Part II: Just closed a new fund and already an investor wants out?! Low-funded secondary case studies

2 brief case-studies into low-funded secondary transactions, and how they can help general partners.

These case-studies originally appeared in PEI’s Secondary Investor. This is the second-piece in a 2-part series focused on Low-Funded Secondaries. Read the first part here.

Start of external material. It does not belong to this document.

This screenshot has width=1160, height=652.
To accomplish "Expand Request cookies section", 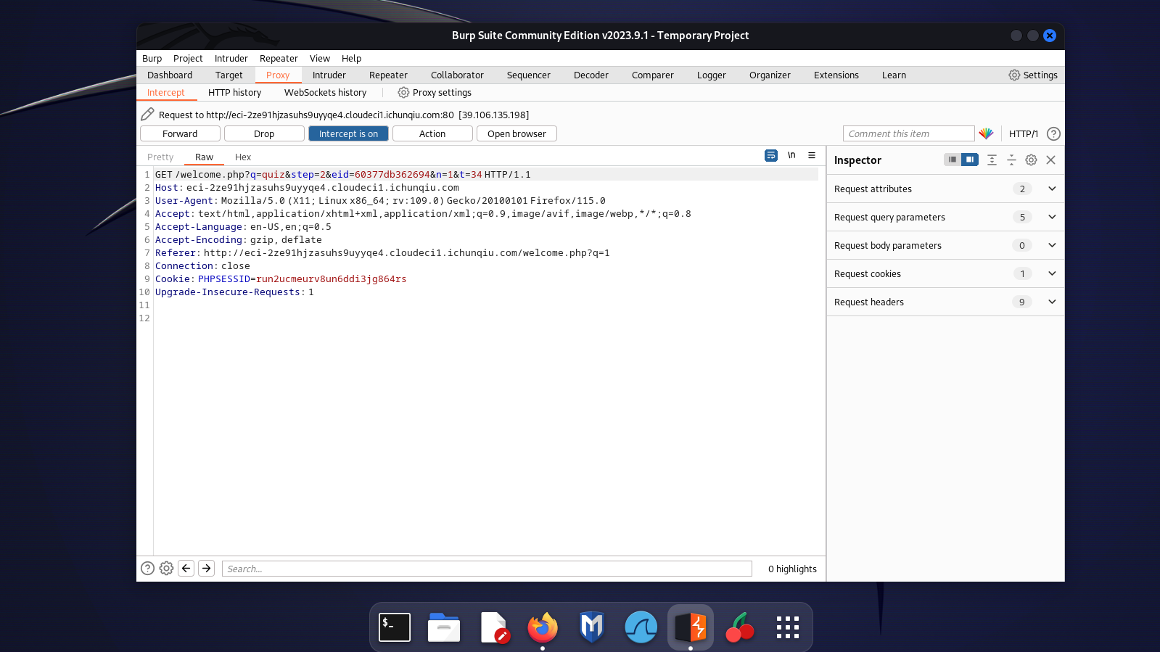I will pos(1051,273).
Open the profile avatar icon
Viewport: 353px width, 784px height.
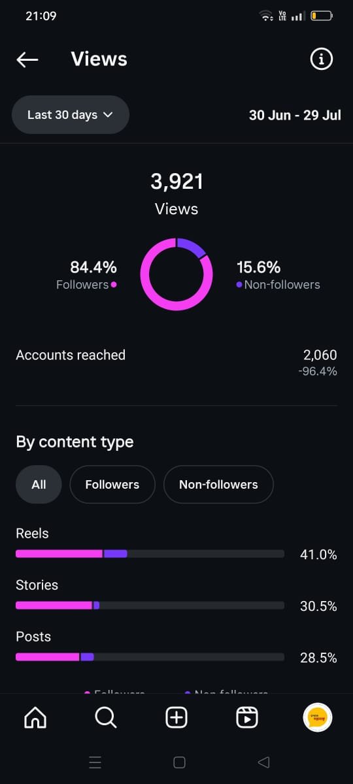[x=318, y=718]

In a recent post I described how the ‘low-funded secondary’ can help GPs in the long run, when a very small percentage of a fund has been called. To provide a little more color on low-funded secondaries, I will briefly describe two low-funded transactions that include elements of deals we have completed including the motivations and deal terms. As noted in the last post, given that these transactions look more like a primary fund commitment, Vintage did these investments via our VC fund of funds and not our secondary funds.

Case 1: LP Bankruptcy

A large institution had a $10 million commitment to a fund and had paid in roughly 30%. The institution was going through a bankruptcy and was looking to get out from under it obligations, which in the case of this investment was $7 million in future capital to be paid in. Vintage was very familiar with the fund, its history, partners, etc. and although it was still early in the life of the fund, there had been a number of investments already completed which we could assess.  The fund was also very familiar with us although we had not been an LP in prior funds, but knew we knew the team and portfolio and could transact quickly, especially given subsequent calls that were going to be made in the near term and the meaningful size of the commitment (and outstanding capital) relative to the fund size. Given the deal dynamics, the seller was most interested in getting out from under the unfunded obligation, so what we did was a structured deal with the seller, where by we would pay the commitment going forward and split some proceeds with the seller after a minimum guaranteed return.

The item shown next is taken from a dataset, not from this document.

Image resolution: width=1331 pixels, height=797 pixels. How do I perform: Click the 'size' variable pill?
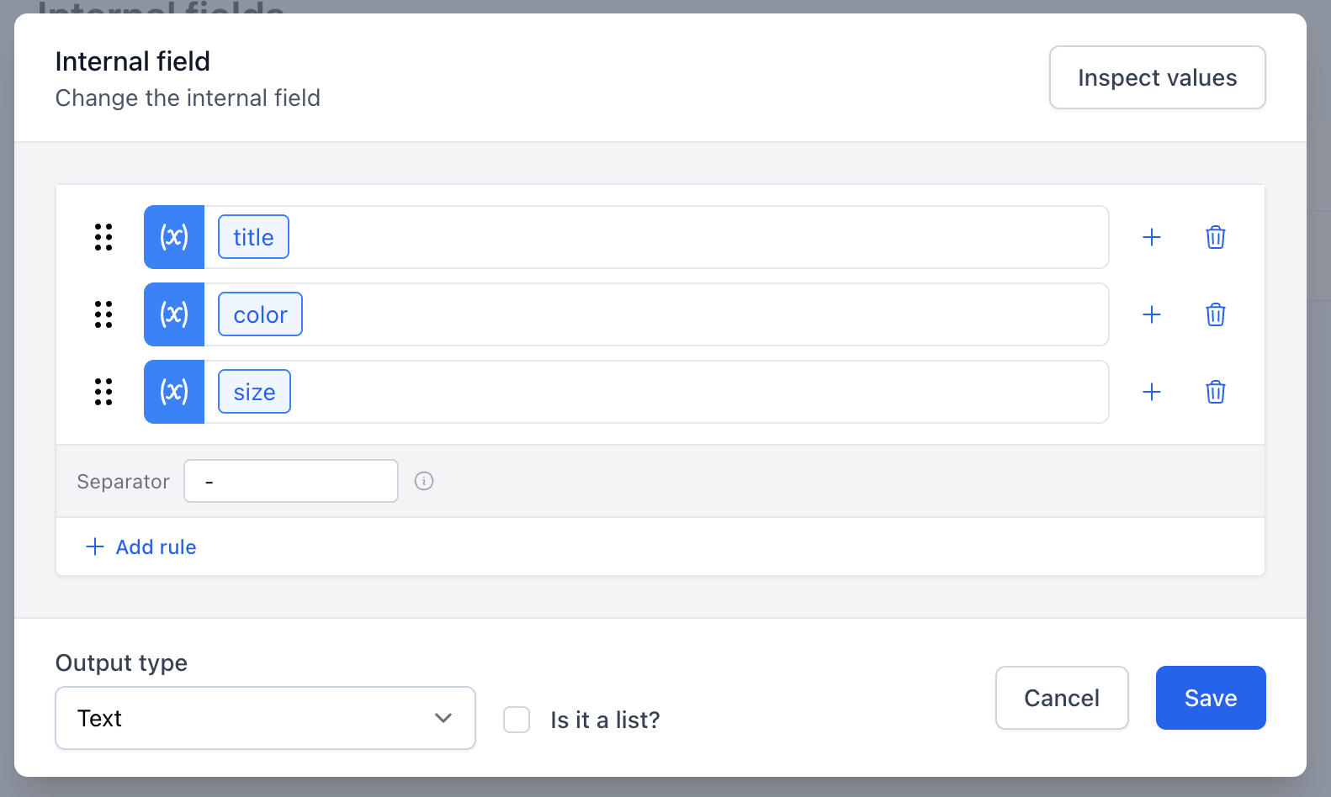tap(253, 392)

Case 2: Quasi Key Person Event

An institution had recently committed to a GP’s second fund and shortly after, with the fund called roughly 15%, one of the partners, who was their main relationship, left for personal reasons. While this did not trigger an actual key person event according to the agreements, the LP was not comfortable continuing. In addition, there was an immediate 10% call that was open that needed to be funded. Vintage was already an LP in the fund via our fund of funds, knew the team well, and also felt it was one of the leading VC funds based on its prior fund and DD we had completed not that long before for the primary commitment. As a result, we offered to pay the seller their amount invested and take on the unfunded going forward including the 10% immediate call. For the GP, again, this was a very smooth solution as we were already GPs who knew the fund and team well and could execute quickly.